WORK INSTRUCTIONS: Go through the material below, find each line with the word "Richtlinie", and copy those lines.

RECORDS SUPPLIED:
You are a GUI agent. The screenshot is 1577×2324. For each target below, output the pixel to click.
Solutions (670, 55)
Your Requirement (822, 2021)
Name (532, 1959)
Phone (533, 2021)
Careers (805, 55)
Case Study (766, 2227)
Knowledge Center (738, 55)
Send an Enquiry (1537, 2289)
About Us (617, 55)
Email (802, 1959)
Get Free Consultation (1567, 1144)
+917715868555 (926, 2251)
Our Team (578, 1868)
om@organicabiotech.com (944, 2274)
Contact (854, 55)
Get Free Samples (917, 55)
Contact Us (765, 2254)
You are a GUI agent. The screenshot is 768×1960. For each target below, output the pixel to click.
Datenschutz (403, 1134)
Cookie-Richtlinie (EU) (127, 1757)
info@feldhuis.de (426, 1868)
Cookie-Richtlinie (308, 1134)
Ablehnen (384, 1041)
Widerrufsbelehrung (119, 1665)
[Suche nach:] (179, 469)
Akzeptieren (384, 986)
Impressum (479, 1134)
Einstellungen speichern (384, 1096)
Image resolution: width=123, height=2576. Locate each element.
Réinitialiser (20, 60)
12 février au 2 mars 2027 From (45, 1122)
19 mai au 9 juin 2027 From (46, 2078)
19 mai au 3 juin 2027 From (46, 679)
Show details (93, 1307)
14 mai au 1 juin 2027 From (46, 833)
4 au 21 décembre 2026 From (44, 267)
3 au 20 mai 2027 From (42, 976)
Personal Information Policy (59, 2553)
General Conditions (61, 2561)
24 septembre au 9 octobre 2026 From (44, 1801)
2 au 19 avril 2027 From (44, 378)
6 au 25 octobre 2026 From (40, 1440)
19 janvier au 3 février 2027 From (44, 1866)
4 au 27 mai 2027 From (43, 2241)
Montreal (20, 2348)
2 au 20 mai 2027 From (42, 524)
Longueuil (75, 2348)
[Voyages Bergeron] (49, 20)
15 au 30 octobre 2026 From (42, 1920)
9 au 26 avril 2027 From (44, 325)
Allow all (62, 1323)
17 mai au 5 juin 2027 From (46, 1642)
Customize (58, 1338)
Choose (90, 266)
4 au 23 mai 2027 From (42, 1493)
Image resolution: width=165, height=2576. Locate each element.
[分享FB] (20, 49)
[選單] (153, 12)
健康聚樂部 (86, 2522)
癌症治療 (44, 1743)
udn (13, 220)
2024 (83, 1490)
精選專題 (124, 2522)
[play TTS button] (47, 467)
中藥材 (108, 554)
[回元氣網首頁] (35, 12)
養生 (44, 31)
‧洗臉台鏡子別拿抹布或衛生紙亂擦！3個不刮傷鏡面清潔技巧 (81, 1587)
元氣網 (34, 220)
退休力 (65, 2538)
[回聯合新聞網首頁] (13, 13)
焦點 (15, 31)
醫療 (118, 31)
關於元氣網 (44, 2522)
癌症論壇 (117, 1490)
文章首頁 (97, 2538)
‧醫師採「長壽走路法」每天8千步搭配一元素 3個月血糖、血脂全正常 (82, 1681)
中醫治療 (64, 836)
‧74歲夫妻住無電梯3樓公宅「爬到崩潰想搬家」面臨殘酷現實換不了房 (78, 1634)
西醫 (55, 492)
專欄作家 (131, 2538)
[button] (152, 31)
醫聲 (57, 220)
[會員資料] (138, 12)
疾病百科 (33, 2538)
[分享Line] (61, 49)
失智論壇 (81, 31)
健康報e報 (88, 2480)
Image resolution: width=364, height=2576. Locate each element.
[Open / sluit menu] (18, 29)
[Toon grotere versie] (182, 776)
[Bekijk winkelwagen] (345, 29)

SOLUTION:
Cookie-Richtlinie (EU) (127, 1757)
Cookie-Richtlinie (308, 1134)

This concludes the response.